A patient in the first visit has an elevated cholesterol level(response) and is at some certain age(covariate).The provider prescribes Statin(Treatment). The patient and the provider over years, at different visits, monitor the response, the effect of treatment on the covariates and the effect of covariates in the effectiveness of the treatment and accordingly change the dose, or, totally abandon the treatment. At the current stage of our research, we developed a model to quantify the causal effect of the treatment as a function of time.
We investigated two variations of this model under multivariate normality assumption, and, a non-parametric setup, assuming the number of covariates is large. Under the first-order Markov property a time-varying mediation structure is being developed to capture the direct causal effect of treatment on the outcome and its indirect effect via the covariates. We showed 1) for the multivariate normal case, when the covariance matrix does not depend on the intervention, a three-dimensional summary(three-dimensional propensity type summaries) can be used to achieve covariate balance, and, a low-dimensional regression model (note that number of adjusting information about each patient (p) can be very large) to estimate the effect of grouping variable(in our case lipid lower medication). We found that under the time-varying propensity-like adjustments the estimated effect of Statin on lowering the rate of growth of AAA tends to be larger than the other alternative analysis. 2) we developed a theory for measuring the information in sufficient summaries when in non-parametric case we need to approximate the density ratios.

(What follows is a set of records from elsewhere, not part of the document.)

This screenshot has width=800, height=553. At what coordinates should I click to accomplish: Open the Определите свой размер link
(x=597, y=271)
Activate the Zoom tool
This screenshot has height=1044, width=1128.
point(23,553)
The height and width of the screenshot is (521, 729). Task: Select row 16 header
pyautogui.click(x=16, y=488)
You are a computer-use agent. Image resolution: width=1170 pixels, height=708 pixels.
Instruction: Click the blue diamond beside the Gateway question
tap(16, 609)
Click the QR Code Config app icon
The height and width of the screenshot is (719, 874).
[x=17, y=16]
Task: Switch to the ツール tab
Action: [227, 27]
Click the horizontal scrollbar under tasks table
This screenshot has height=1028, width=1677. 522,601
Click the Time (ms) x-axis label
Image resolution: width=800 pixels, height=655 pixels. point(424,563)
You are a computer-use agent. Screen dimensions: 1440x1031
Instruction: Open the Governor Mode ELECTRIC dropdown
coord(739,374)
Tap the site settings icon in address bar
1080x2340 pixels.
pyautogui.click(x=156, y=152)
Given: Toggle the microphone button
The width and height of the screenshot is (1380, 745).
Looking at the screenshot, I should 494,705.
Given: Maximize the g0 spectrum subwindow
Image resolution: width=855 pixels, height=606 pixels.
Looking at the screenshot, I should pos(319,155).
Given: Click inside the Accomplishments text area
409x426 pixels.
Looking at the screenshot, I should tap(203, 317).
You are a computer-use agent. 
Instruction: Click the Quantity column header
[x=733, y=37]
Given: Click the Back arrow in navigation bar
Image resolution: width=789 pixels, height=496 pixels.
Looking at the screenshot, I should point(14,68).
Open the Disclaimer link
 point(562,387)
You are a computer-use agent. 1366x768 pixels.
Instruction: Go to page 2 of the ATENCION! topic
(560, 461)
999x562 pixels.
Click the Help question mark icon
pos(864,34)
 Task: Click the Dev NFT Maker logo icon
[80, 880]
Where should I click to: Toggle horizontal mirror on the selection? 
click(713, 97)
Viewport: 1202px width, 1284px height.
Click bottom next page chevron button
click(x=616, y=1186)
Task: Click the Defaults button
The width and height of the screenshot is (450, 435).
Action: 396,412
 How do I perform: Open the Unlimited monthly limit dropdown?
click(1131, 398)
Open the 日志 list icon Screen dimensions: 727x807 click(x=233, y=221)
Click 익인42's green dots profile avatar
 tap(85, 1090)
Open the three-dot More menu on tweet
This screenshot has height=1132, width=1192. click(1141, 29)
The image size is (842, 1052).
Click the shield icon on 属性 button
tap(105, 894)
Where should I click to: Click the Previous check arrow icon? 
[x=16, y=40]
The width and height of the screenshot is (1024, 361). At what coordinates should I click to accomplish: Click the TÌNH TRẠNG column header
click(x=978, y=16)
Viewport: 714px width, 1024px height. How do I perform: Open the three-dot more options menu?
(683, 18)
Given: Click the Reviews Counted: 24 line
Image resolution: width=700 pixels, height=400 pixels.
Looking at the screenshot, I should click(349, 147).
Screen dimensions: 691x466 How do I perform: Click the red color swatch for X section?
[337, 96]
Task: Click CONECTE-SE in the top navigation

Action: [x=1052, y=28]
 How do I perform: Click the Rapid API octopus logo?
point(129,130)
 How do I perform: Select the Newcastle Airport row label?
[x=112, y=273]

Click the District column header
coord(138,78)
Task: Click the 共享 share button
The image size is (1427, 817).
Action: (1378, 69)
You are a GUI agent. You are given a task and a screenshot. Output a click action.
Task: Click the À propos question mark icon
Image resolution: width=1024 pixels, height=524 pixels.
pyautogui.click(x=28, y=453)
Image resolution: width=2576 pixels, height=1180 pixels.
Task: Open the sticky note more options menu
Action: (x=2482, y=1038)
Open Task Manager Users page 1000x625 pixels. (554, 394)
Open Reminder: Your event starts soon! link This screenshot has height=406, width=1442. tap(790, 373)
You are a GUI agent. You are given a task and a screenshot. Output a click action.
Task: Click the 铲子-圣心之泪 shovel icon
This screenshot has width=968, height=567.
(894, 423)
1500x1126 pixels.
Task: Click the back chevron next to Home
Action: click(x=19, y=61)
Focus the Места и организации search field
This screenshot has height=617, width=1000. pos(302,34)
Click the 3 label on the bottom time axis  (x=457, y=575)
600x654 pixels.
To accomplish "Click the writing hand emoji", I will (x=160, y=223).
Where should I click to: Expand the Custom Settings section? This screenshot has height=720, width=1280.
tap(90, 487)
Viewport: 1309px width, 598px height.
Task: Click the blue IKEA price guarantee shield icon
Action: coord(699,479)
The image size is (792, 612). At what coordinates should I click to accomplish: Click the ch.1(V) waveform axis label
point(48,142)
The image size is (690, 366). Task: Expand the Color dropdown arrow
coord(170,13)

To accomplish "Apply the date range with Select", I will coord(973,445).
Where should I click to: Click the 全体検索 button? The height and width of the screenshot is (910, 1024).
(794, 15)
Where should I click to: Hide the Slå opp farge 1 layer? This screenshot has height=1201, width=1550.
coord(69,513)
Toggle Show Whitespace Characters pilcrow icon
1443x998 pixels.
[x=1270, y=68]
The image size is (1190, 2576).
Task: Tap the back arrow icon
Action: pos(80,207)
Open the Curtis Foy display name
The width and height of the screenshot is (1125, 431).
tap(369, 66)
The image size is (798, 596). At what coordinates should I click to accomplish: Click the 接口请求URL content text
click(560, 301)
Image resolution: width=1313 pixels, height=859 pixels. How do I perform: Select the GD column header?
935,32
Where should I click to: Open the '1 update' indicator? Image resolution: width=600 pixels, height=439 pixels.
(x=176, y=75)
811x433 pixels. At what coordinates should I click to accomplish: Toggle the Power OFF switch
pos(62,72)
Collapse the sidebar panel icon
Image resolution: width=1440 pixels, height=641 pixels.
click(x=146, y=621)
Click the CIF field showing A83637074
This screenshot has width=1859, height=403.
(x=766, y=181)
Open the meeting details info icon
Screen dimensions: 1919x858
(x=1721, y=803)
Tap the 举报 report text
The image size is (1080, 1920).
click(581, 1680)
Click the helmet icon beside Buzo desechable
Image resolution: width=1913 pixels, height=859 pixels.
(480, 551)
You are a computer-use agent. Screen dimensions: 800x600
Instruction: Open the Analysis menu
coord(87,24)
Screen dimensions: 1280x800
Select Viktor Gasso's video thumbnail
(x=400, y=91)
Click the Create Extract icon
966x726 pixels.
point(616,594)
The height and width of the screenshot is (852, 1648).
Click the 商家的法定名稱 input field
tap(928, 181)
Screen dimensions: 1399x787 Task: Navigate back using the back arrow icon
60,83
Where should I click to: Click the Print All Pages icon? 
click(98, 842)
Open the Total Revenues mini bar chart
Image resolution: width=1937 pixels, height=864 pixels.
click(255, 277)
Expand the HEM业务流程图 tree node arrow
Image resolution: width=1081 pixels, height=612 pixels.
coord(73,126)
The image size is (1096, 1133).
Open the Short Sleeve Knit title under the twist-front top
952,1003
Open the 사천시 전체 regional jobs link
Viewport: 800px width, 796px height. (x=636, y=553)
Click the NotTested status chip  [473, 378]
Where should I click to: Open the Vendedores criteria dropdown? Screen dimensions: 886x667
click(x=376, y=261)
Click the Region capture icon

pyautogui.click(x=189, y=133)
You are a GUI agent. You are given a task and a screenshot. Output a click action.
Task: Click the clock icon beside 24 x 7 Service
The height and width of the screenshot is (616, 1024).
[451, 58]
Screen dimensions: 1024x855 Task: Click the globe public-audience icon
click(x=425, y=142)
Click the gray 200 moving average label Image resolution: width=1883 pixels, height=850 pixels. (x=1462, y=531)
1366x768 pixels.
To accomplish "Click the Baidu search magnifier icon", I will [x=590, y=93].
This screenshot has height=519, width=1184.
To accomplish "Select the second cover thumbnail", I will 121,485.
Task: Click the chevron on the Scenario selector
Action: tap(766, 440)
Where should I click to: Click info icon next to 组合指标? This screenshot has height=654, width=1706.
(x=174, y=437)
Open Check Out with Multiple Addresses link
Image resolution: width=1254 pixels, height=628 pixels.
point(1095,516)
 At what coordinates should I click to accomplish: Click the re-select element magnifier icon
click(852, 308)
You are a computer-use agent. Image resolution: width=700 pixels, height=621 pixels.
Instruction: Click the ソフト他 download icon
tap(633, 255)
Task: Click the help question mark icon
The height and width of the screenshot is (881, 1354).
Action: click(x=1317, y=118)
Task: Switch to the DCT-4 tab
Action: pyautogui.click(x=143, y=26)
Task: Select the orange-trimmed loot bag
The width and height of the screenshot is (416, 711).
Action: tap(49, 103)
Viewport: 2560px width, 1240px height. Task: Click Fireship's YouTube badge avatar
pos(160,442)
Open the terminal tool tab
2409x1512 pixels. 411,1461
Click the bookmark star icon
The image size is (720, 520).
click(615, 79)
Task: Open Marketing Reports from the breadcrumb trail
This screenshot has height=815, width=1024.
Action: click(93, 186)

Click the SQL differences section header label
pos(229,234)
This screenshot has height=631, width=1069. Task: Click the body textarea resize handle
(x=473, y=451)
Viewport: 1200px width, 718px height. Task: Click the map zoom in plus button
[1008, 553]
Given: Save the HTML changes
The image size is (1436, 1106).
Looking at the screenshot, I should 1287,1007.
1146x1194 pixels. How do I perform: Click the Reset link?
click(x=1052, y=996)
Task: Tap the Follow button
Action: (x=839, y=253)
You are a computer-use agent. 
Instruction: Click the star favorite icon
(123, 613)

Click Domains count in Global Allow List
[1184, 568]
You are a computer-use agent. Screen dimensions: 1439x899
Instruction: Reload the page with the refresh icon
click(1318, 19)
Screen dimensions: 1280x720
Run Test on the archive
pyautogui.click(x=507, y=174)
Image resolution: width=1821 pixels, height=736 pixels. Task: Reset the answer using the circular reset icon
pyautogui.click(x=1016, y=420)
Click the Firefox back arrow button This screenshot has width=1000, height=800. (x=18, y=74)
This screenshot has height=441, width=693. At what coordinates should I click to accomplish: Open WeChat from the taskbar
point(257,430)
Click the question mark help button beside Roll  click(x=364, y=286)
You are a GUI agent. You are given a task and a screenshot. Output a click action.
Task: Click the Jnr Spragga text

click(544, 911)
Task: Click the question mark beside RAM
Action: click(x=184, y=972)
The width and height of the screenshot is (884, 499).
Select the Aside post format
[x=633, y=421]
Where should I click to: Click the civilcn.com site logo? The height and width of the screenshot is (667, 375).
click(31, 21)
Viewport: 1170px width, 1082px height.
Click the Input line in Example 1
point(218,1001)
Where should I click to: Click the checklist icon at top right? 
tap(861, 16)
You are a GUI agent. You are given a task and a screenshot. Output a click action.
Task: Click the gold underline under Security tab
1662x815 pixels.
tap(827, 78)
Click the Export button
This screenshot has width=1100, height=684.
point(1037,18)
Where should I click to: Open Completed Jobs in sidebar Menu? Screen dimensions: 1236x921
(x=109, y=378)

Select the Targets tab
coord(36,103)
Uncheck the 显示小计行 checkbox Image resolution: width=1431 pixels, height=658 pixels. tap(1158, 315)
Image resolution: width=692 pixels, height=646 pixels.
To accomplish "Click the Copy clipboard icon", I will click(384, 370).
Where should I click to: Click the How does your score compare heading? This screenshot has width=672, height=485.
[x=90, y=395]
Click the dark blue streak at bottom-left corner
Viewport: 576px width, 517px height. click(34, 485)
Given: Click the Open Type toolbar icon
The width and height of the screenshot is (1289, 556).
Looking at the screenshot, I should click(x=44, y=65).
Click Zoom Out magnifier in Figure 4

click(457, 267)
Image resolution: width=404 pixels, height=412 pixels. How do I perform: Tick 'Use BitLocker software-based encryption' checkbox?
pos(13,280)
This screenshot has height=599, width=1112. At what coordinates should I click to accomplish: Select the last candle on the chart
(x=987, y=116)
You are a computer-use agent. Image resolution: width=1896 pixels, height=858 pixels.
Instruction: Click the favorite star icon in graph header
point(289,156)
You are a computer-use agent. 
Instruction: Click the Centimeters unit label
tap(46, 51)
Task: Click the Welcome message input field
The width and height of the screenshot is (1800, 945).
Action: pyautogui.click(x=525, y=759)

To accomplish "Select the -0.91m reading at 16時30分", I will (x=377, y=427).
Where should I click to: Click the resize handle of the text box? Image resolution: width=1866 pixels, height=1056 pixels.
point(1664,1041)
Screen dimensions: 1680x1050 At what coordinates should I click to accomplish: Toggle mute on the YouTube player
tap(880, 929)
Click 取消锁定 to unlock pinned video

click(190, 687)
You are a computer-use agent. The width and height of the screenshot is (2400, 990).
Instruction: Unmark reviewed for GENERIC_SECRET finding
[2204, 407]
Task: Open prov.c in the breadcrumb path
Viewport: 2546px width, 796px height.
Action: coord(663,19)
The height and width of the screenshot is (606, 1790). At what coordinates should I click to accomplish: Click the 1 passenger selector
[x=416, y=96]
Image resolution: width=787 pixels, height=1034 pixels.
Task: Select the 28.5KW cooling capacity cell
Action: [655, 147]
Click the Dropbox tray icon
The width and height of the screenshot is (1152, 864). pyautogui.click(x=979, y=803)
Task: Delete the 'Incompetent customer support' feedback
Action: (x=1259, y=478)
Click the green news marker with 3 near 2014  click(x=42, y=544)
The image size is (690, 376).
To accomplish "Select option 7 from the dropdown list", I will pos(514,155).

We showed that any basis of the density ratio space is a sufficient summary, using functional principal component analysis(fPCA) we ordered the members of the basis according to the variance of the density ratios and constructed approximate sufficient summaries.
We developed methods that lead to improved, more reliable inference in epidemiological, clinical, and health services research, the proposed study resulted to more soundly understanding the effect of lipid lowering medications(and other medical interventions and health programs) that will possibly impact the growth of AAA and other health issues of the patients.
It is a common knowledge that treatment effects may change over time. We showed that, adjusted for the effect of possible confounders, how the effect of a binary intervention might be estimated. We developed a methodology for approximating sufficient summaries to reduce the dimensionality of our big data problems, while being able to reduce the imbalance of certain types of the covariates in observational studies.
- Noorbaloochi S, Meeden G. On Being Bayes and Unbiasedness. Sankhya A: The Indian Journal of Statistics. 2017 May 18; 79:1-16.
- Pourahmadi M, Noorbaloochi S. Multivariate time series analysis of neuroscience data: some challenges and opportunities. Current opinion in neurobiology. 2016 Apr 1; 37:12-15.